## Reading passage

By Mary Agnes Carey, CQ HealthBeat Associate Editor

April 18, 2007 -- State Medicaid programs vary widely in terms of eligibility requirements, benefits, and performance, according to a report released Wednesday by the group Public Citizen.

The 10 worst programs—ranked in order from 50 to 41—are Mississippi, Texas, Idaho, Oklahoma, South Dakota, Indiana, South Carolina, Colorado, Alabama, and Missouri, the report concluded.

The top states—ranked from 1 to 10—are Massachusetts, Nebraska, Vermont, Alaska, Wisconsin, Rhode Island, Minnesota, New York, Washington, and New Hampshire.

The report, which Public Citizen said is the most extensive analysis and ranking of state Medicaid programs, ranked states on the extent to which they surpass federal coverage mandates, and then divided the scores into four categories: eligibility, scope of services, quality of care, and provider reimbursement. The report updates a 1987 Public Citizen analysis and uses 2004 and 2005 Medicaid data compiled by the Kaiser Family Foundation's Commission on Medicaid and the Uninsured and other data gathered by Public Citizen.

## Pixel coordinate grounding data
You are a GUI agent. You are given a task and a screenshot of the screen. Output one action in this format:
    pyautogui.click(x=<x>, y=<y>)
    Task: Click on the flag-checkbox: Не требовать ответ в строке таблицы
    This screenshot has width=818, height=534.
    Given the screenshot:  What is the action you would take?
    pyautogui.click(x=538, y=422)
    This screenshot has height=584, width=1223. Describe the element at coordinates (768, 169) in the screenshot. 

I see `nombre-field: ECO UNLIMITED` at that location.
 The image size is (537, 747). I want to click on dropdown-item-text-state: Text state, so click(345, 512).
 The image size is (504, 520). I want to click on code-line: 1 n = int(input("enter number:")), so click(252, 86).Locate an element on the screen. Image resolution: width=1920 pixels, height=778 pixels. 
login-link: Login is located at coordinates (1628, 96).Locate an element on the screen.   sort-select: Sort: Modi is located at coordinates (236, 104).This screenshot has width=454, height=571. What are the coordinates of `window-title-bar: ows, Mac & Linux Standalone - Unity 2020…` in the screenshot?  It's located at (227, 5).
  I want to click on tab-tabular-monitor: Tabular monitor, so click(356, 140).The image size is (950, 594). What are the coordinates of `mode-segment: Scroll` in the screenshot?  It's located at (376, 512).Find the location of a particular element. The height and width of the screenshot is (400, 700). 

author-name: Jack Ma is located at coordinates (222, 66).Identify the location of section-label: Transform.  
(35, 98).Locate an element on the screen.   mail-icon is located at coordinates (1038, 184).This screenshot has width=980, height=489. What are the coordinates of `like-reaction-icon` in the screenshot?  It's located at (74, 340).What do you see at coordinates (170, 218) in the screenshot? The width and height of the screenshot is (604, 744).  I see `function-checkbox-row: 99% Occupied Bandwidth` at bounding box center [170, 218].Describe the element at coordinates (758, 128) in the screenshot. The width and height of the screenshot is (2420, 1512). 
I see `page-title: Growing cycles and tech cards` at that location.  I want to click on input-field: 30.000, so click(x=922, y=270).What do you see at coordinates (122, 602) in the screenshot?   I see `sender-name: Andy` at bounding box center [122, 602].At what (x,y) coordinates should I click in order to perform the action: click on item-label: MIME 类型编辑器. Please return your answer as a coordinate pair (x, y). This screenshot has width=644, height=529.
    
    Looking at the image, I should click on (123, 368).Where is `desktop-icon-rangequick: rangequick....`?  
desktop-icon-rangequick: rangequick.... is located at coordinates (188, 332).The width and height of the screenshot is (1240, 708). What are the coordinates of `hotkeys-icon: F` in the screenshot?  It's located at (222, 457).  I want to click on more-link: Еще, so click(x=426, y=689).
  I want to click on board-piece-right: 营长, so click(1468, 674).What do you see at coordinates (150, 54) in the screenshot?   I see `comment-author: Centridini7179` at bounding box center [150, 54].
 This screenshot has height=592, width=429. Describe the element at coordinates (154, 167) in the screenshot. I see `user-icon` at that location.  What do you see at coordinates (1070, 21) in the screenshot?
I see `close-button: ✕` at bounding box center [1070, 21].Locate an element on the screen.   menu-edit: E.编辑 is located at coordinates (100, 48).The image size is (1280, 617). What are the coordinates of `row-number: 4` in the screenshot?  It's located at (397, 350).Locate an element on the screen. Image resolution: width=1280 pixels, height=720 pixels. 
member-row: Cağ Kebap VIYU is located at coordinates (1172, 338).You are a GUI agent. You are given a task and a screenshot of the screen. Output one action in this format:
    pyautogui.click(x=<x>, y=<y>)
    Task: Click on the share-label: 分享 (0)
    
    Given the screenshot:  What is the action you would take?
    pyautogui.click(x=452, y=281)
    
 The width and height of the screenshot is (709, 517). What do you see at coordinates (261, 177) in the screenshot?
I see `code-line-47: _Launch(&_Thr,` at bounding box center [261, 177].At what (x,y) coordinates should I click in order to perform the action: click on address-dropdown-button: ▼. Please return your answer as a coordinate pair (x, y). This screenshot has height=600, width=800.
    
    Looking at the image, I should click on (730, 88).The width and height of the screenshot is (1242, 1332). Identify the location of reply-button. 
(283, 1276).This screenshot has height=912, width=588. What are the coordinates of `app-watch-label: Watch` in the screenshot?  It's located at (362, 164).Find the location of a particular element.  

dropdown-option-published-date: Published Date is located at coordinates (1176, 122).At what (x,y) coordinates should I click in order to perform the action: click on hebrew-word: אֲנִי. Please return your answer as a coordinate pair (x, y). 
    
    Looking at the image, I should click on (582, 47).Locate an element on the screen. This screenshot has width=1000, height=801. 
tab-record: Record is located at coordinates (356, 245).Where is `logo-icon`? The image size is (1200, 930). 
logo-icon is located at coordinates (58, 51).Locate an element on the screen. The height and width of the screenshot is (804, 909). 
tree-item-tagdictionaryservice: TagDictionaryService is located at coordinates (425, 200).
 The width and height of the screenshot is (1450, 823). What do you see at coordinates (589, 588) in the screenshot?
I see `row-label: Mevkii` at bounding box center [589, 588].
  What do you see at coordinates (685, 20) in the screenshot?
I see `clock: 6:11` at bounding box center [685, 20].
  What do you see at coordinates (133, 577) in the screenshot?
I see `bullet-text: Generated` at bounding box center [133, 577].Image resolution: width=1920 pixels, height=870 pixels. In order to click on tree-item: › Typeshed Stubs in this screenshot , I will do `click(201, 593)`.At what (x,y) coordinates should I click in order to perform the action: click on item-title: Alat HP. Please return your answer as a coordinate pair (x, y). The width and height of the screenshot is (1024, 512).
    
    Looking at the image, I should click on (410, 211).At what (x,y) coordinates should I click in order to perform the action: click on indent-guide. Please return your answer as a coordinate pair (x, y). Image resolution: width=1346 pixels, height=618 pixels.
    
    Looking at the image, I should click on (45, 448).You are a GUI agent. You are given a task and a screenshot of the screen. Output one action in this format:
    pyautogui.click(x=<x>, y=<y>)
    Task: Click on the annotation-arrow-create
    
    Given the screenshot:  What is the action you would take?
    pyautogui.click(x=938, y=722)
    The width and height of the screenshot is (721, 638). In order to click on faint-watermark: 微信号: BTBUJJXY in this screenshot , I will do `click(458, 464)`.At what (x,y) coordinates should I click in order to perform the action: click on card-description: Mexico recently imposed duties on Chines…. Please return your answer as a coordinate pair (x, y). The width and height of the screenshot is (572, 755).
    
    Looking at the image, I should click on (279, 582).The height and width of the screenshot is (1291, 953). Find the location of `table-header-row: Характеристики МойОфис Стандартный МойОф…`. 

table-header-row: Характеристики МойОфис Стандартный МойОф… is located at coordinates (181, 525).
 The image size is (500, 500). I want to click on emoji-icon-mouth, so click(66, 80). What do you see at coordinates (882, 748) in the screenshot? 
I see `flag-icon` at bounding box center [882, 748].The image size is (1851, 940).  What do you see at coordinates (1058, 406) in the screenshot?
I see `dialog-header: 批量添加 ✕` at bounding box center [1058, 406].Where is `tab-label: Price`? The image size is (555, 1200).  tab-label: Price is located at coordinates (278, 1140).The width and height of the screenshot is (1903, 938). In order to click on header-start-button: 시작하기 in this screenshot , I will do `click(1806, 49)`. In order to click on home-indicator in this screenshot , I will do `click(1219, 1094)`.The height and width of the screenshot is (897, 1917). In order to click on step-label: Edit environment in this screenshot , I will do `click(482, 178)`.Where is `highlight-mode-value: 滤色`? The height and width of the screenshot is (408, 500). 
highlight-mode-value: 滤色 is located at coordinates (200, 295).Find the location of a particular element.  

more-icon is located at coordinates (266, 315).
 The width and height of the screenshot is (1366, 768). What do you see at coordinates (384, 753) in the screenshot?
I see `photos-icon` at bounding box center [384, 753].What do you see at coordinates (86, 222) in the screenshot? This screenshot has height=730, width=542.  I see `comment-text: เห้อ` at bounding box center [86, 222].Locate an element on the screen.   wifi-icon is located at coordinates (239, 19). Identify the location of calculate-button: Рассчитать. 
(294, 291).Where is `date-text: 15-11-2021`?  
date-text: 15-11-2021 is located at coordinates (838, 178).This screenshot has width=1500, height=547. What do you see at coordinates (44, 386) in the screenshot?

## Questions
**a)** Name each category into which the Medicaid article says the state scores were divided.
**b)** Reproduce the part of the Medicaid article that begins at the words "The report, which" and stops after "by Public Citizen.".
These entries have no connection to the Medicaid article.

## Exercise answers
**a)** Eligibility, scope of services, quality of care, and provider reimbursement.

**b)**
The report, which Public Citizen said is the most extensive analysis and ranking of state Medicaid programs, ranked states on the extent to which they surpass federal coverage mandates, and then divided the scores into four categories: eligibility, scope of services, quality of care, and provider reimbursement. The report updates a 1987 Public Citizen analysis and uses 2004 and 2005 Medicaid data compiled by the Kaiser Family Foundation's Commission on Medicaid and the Uninsured and other data gathered by Public Citizen.